Grand Theft Auto III (2001 Video Game)
10/10
Why aren't all games like this already?
21 July 2006
I just finished playing Grand Theft Auto 3 for the second time, focusing on not using any cheats and getting 100%. Unusually for a video game, I loved it even more replaying it. I know it sounds hyperbolic, but for me, the Grand Theft Auto games are really some of the best video games of all time, and number three is the one that started the excellence.

What makes it so great is a combination of a few things. One of the most important one is the free-roaming environment. You could play for many hours following your own whims rather than some game developer's narrowly defined mission. Another factor in this is that the Grand Theft Auto worlds are big. The "artificial intelligence" is also admirably complex and varied. Of course, there are pre-defined missions, too, and part of what makes them succeed so much better than those in many other games is that there are so many ways to accomplish the missions--the game retains its free-roaming attitude for the most part whether you're playing missions or not. The missions do not have to be completed in a strict order, and there are many optional side missions and mini-games. The missions are varied, creative, and a lot of fun to do, as are various situations you can get in during free roam. But as important as anything else, Rockstar got the controls, camera views and such almost perfect. Nothing can sink a game faster than wonky controls or a camera that hinders seeing what you're doing. You don't have to worry about any of that here.

Of course, with the focus on crime, violence and mayhem, the game isn't for all sensibilities, but there's no denying its genius as a game, whether the content is to your tastes or not.

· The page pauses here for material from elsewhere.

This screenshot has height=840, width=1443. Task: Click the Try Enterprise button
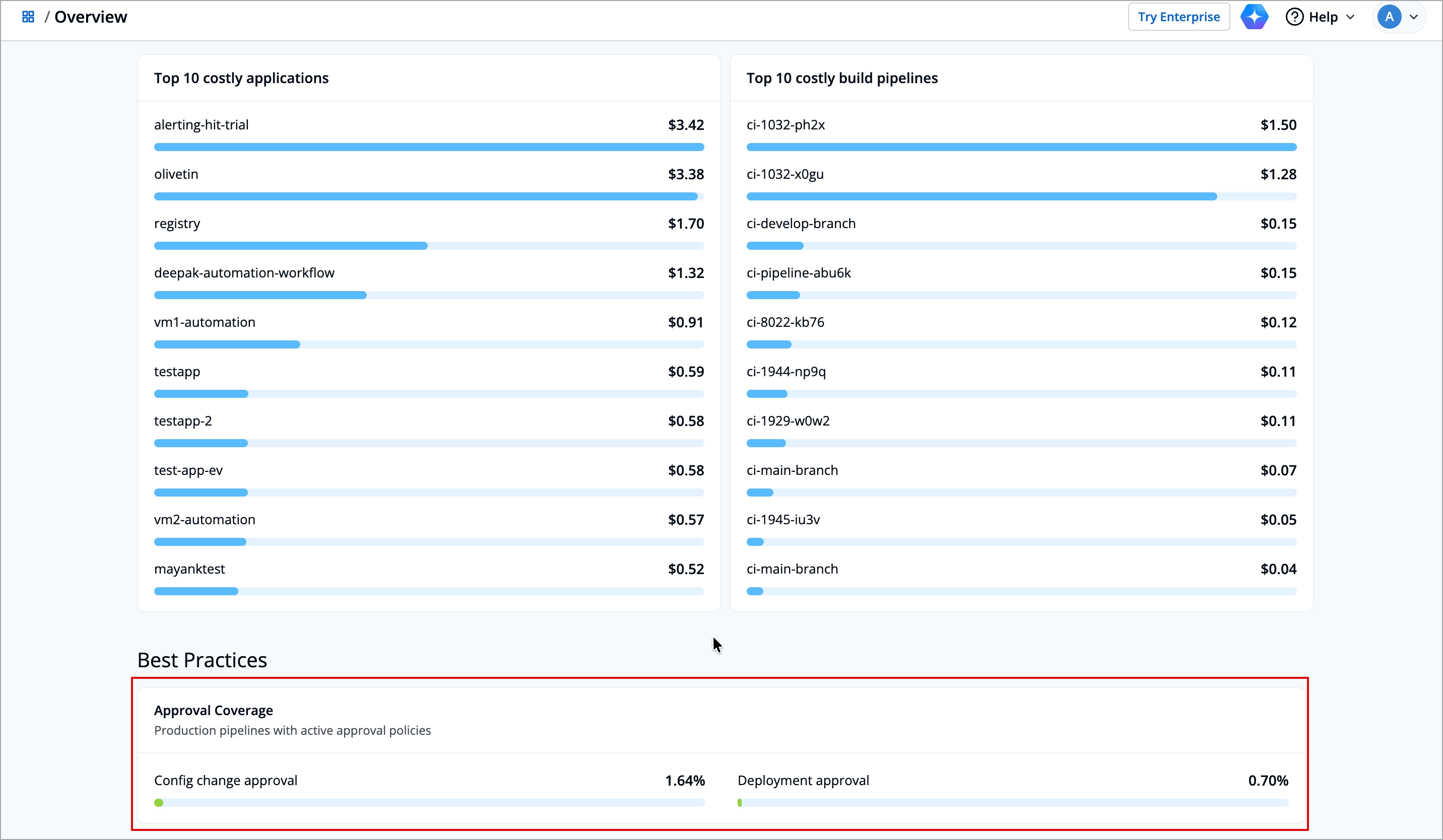[x=1178, y=17]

It happens to be to my tastes, so I love it even more.

All of the above is so brilliant that I have to wonder why after Grand Theft Auto 3, not every game is developed with a free roaming world and all of those other features. After playing this, I find playing many other games annoyingly restrictive or narrow--even some of Rockstar's own games, like Manhunt, and to a lesser extent, The Warriors.

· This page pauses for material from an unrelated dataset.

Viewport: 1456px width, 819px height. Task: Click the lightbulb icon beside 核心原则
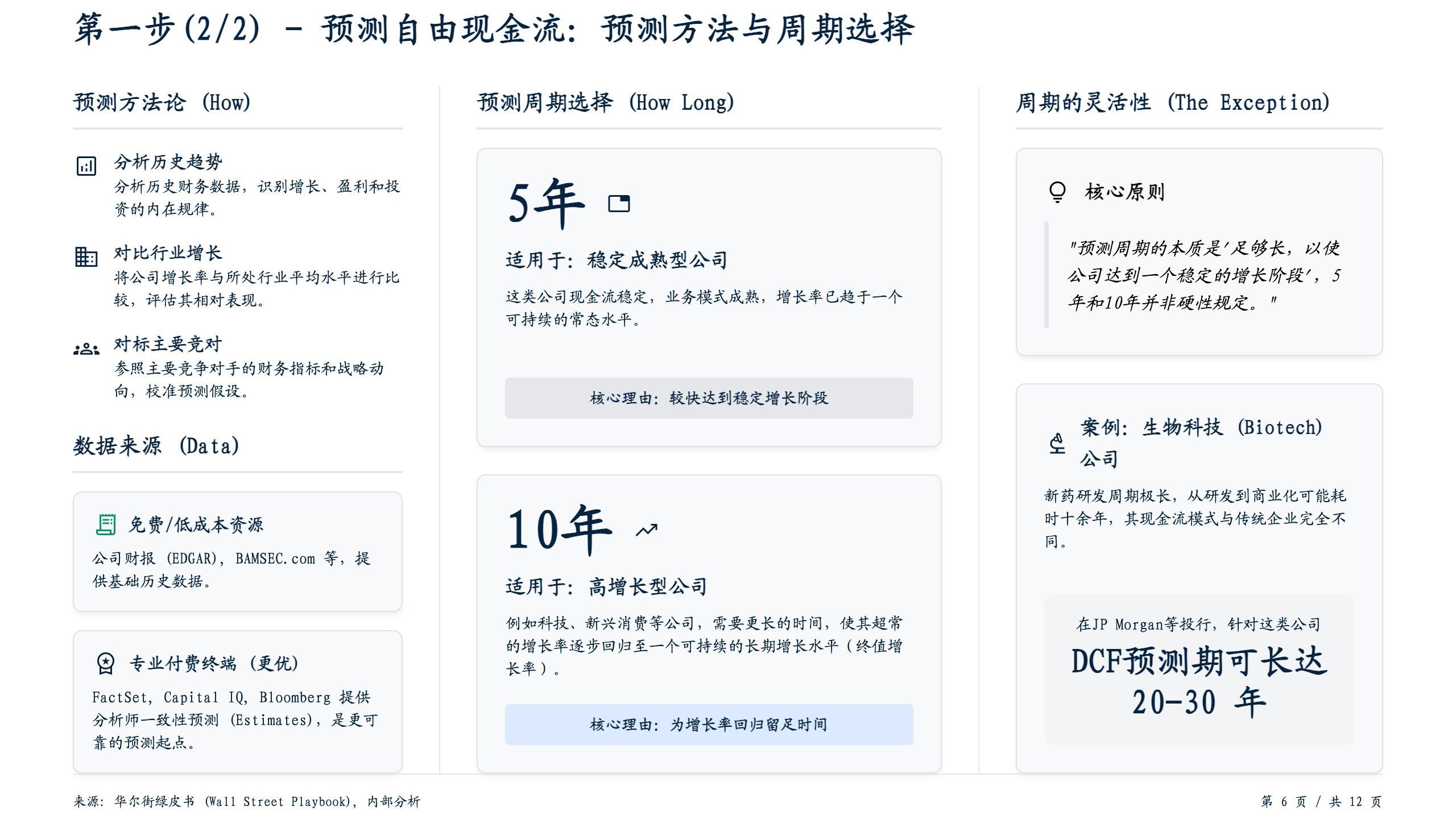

The fear is probably that others do not want to be said to be copying Grand Theft Auto, but when Grand Theft Auto 3 and subsequent GTA titles are such a revolutionary concept in gaming, this is a case where other developers, and Rockstar for its other games, should just bite the bullet and proceed along the lines of the revolution. It's as significant as the transition from text-based games, like the old Infocom titles, to graphics-based games, once computers gained enough power and memory to handle it.

And as excellent as Grand Theft Auto 3 is, there are many areas that could be improved upon, especially as power and memory increase more in computers and gaming consoles. The worlds could be even bigger and more complex, with more complex player character actions and options, and more missions, side missions, side actions, side objects to interact with and so on (a direction Rockstar itself has headed in with Grand Theft Auto: San Andreas). More importantly, the artificial intelligence can become much more complex and varied. As systems allow, the standard for new games should resemble a combination of Grand Theft Auto-styled worlds and sim games, where small decisions and actions have branching, complicated effects, including leading to different missions and outcomes.

Different kinds of content needs to be explored a lot more in these future games. As I said, I love the content of Grand Theft Auto and similar crime/violence games, but there's a lot else I'd love, too. Content is only limited by our imaginations, and we need to exercise and challenge our imaginations as much as possible. Just for one example, I'd love a game where the entire world is literally mapped just as it is and where I can have all the transportation options really available to me (but where there are methods to shorten travel times if I desire, but also the option to keep them the same as they'd be in real time), and where the main, original goal is to go on a variety of archaeological digs in an attempt to prove that humans arrived on the planet as aliens from other worlds. During the course of the game, I could interact with all kinds of things in all kinds of locations--like people, stores, minigames that involve skiing, and white water rafting and on and on, and some things that I do, some decisions that I make, might end up completely changing the goal of the game and the missions that I can follow.

The above idea would take an incredible amount of computing power, an incredible amount of research and resources and programming hours and money, of course, but these are the kinds of goals we should be shooting for down the road, developing more complex free-roaming games on our way to get there. Programming via "modules" that can be re-used is one excellent idea that the gaming industry has started to utilize. The kinds of games I'd like to see will only be feasible with that approach, where future developers can incorporate and expand on previous developers' work.

The Grand Theft Auto games should just be the beginning of this direction, not considered the ultimate expression of the direction that therefore we shouldn't copy and instead go back to games where you must play mission to mission by the numbers with players' characters in small, confined spaces with only a limited set of actions and interactions possible. That would be an almost incomprehensible regression, maybe only explained by laziness and/or cheapness.

In any event, play this game if you haven't already!